No México, um grito de ajuda pela morte de macacos devido ao calor
Dezenas destes animais morreram no sul do México,provavelmente devido às altas temperaturas
A voz do Dr. Víctor Morato falha ao lembrar como um grupo de bugios estendeu a mão para ele em busca de ajuda.
Dezenas destes animais morreram no sul do México,provavelmente devido às altas temperaturas.
Diretor de um hospital veterinário na cidade de Comalcalco (estado de Tabasco, sul), este zootecnista e sua equipe trataram na última semana de oito bugios, espécie classificada como ameaçada de extinção pelas autoridades mexicanas.
Os primatas de pelo preto foram levados ao consultório pelos moradores. "Quando chegaram aqui em agonia, estenderam-nos a mão como se dissessem 'ajude-me'".
"Fiquei com um nó na garganta", disse o especialista à AFP em seu consultório. Há dias soltaram quatro exemplares em seu habitat e outros quatro ainda estão hospitalizados, incluindo um que Morato carinhosamente chama de "Barnabé", o caso mais grave de todos, que mal consegue manter os olhos abertos.
Morato explica que vários macacos ainda estão em estado delicado, pois caem de árvores de 15 a 20 metros de altura ao desmaiarem. Vários deles chegaram à clínica com temperatura corporal de 43 graus Celsius.
"Estamos lutando para salvar aqueles que nos restam para que possamos libertá-los, mas é importante conscientizarmos que eles são semelhantes a nós", afirma.
Quase 50 graus
O Ministério do Meio Ambiente está investigando a morte, sendo as altas temperaturas que assolam grande parte do país a causa mais provável.
Além da insolação e da desidratação, o ministério estuda outras hipóteses como a desnutrição ou a fumigação das plantações com pesticidas.
As mortes se espalharam para o estado de Chiapas (sul).
Os bugios são quase imperceptíveis entre a densa folhagem da selva de Comalcalco.
Por isso, o grito característico de um deles dá alívio a Leonardo Sánchez, um dos voluntários que reúne água e frutas para ajudar os animais em uma fazenda produtora de cacau.
Acima dele, pelo menos cinco exemplares permanecem no alto das árvores enquanto o termômetro marca quase 40°C.
"Devido ao aumento das temperaturas tivemos um grande número de mortes [de macacos] no município", disse à AFP Sánchez, estudante de biologia de 22 anos.

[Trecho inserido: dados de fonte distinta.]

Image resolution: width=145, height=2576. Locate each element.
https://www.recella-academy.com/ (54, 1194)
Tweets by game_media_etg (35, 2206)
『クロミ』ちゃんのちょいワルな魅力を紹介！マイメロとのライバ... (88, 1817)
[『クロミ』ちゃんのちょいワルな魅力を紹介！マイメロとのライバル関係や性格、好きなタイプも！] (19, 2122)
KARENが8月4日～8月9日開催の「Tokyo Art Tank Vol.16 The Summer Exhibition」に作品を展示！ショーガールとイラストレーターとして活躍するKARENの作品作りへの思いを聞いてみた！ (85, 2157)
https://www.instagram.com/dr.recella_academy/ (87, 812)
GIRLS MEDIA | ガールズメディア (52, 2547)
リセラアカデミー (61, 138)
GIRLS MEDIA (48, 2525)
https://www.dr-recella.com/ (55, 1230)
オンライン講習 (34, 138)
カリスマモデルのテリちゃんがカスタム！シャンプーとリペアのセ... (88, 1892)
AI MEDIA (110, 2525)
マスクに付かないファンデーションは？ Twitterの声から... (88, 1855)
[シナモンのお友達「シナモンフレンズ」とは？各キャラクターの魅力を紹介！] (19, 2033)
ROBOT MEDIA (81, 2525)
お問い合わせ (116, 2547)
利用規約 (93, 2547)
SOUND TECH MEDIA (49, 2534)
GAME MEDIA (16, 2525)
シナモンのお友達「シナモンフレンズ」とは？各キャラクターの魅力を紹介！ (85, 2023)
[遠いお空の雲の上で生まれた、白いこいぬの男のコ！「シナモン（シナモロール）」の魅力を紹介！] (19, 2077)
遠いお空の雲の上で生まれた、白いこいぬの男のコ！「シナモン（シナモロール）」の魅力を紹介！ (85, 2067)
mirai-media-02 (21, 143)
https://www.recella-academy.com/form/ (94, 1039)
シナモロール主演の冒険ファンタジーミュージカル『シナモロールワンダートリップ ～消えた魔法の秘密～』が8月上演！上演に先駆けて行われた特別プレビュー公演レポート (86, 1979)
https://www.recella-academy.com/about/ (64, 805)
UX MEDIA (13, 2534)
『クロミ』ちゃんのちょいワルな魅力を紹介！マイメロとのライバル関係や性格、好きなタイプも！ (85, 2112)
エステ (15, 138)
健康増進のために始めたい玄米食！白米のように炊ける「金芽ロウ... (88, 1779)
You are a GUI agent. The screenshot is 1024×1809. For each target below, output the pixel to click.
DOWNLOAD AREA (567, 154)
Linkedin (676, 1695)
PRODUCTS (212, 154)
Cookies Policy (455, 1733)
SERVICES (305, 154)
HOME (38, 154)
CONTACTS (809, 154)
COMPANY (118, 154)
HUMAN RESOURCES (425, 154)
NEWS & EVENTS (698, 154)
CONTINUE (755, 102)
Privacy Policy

"Estamos em uma zona tropical e o aumento da temperatura tem sido desproporcional", afirma. O jovem refere-se ao fato de o termômetro ter marcado quase 50°C nas últimas semanas.
O próprio presidente mexicano, Andrés Manuel López Obrador, natural de Tabasco, reconheceu na segunda-feira que nunca tinha experimentado tanto calor na sua terra natal.
Pelo menos dois grupos de bugios vivem na fazenda de cacau, entre os quais foram registradas quatro mortes.
Perto de Sánchez, um grupo de voluntários carrega latas de água para refrescar os animais, e outros levam cal para enterrar os falecidos.
Outros colaboradores acumularam vários quilos de manga para alimentá-los.
Cova cheia
Bersabeth Ricardez, outra voluntária que coordena a ajuda aos animais, também culpa pelas mortes aqueles que desmatam para a agricultura e jogam lixo.
"Neste momento são os macacos, amanhã seremos nós", avisa ela, com raiva, em outra área de Comalcalco.
Perto dali, o voo de um abutre antecipa algo que Bersabeth não acreditava ser possível até recentemente.
Em uma pequena cova, os moradores enterraram vários animais mortos.
A área está cheia de moscas pairando perto do pelo de um dos macacos. O cheiro se torna enjoativo.
"É algo muito triste. Eles tinham cerca de 30 macacos mortos na cova. São apenas macacos adultos", diz Bersabeth. As altas temperaturas causaram recordes de calor no México. A cidade de Gallinas (San Luis Potosí, nordeste) registrou 49,6 graus Celsius no dia 10 de maio.
A onda de calor também fez com que os níveis de várias barragens no país fossem reduzidos e grupos pecuários relatassem a morte de centenas de animais.
Apesar da dificuldade de ajudar os bugios, os voluntários de Tabasco não desistem.
Nas árvores ao seu redor, colocam água e frutas para que os macacos possam se refrescar e se alimentar, sem nenhuma certeza clara de quando as chuvas voltarão.